Boolean tests [was Re: Attack a sacred Python Cow]

giltay at gmail.com giltay at gmail.com
Tue Jul 29 23:48:31 CEST 2008


On Jul 29, 1:30 pm, Carl Banks <pavlovevide... at gmail.com> wrote:
> On Jul 29, 5:15 am, Heiko Wundram <modeln... at modelnine.org> wrote:
>
> > I can't dig up a simple example from code I wrote quickly, but because of the
> > fact that explicit comparisons always hamper polymorphism
>
> I'm not going to take your word for it.  Do you have code that
> demonstrates how "if x" improves polymorphism relative to simple
> explicit tests?
>
> Carl Banks

I think "if x" works in some cases, but not in others.  Here's an
example I just made up and a counterexample from my own code.

Example:

Here's a function, print_members.  It's just something that takes some
iterable and prints its members in XML.  It's special-cased so that an
empty iterable gets an empty tag.  (This is a bit of a trivial
example, I admit; the point is that the empty iterable is a special
case.)

def print_members(iterable):
    if not iterable:
        print '<members />'
        return
    print '<members>'
    for item in iterable:
        print '<item>%s</item>' % item
    print '</members>'

>>> print_members(['a', 'b', 'c'])

<members>
<item>a</item>
<item>b</item>
<item>c</item>
</members>

>>> print_members([])

<members />

I could have used "if len(iterable) == 0:" for these cases, but only
because the length of a list means something.  Say I were to implement
a matrix class.  The length of a matrix isn't well-defined, so I won't
implement __len__.  I will, however, implement __nonzero__, since if
it has no members, it's empty.

class SimpleMatrix(object):

    def __init__(self, *rows):
        self.rows = rows

    def __nonzero__(self):
        for row in self.rows:
            if row:
                return True
        return False

    def __iter__(self):
        return iter(sum(self.rows, []))

>>> a = SimpleMatrix([1, 2, 3], [4, 5, 6])
>>> print_members(a)

<members>
<item>1</item>
<item>2</item>
<item>3</item>
<item>4</item>
<item>5</item>
<item>6</item>
</members>

>>> b = SimpleMatrix([],[],[])
>>> len(b)

Traceback (most recent call last):
  File "<stdin>", line 1, in <module>
TypeError: object of type 'SimpleMatrix' has no len()

>>> print_members(b)

<members />

So print_members can work on iterables that have no len(), and handle
the special case of an empty iterable, as long as __nonzero__ is
implemented.

Counterexample:

While "if x" works well in some circumstances, I don't like using it
for purely numeric types.  For instance, I have a mutable Signal class
for doing some basic DSP.  Among other things, I can apply a DC offset
to the signal (it just adds the offset to all the samples).  I have a
special case for an offset of 0 so I don't have to loop through all
the samples (I also have a two-pass remove_offset method that
subtracts the average; if it's already properly centred, I can skip a
step).

class Signal:
    [...]
    def dc_offset(self, amount):
        if amount == 0:
            return
        self.samples = [sample + amount for sample in self.samples]
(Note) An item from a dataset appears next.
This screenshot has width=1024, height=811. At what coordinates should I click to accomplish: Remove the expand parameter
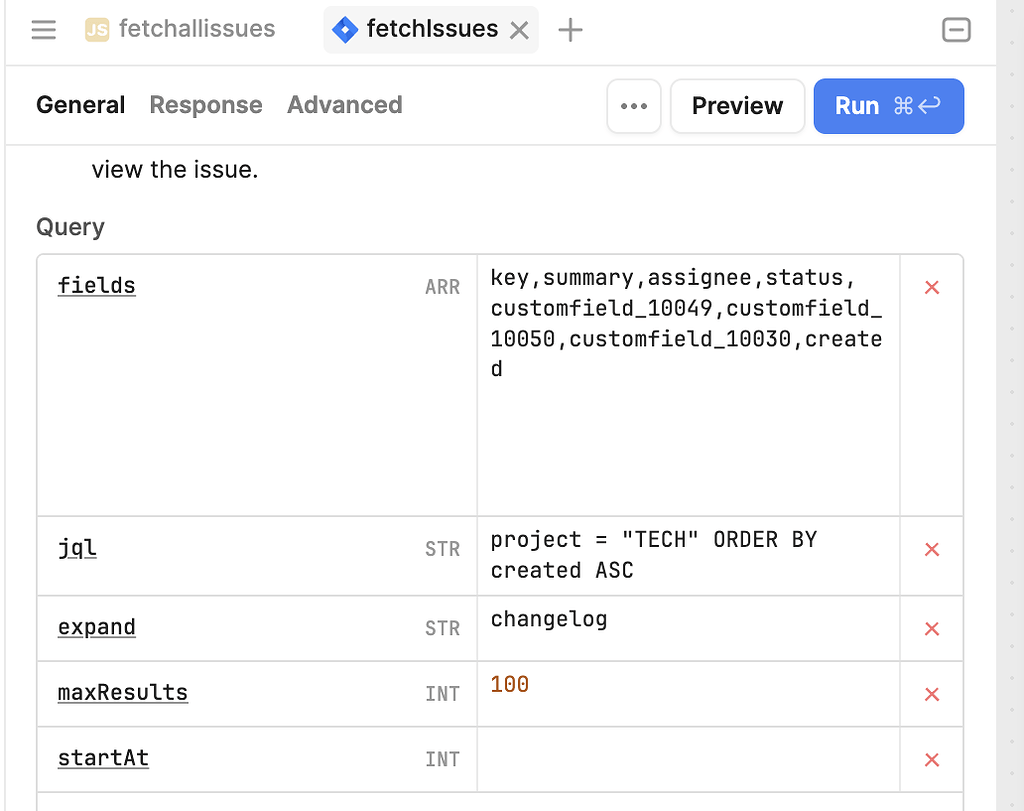pos(931,628)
Here, "if amount == 0" is deliberate.  At no point should I be adding
an offset that's a list or a dict, even an empty one.
Signal.dc_offset should raise an exception if I try to do that,
because that indicates there's a bug somewhere.  If I do pass in [] or
{}, that test will fail, and it will try to add the list or dict to
the samples, at which point I get a TypeError.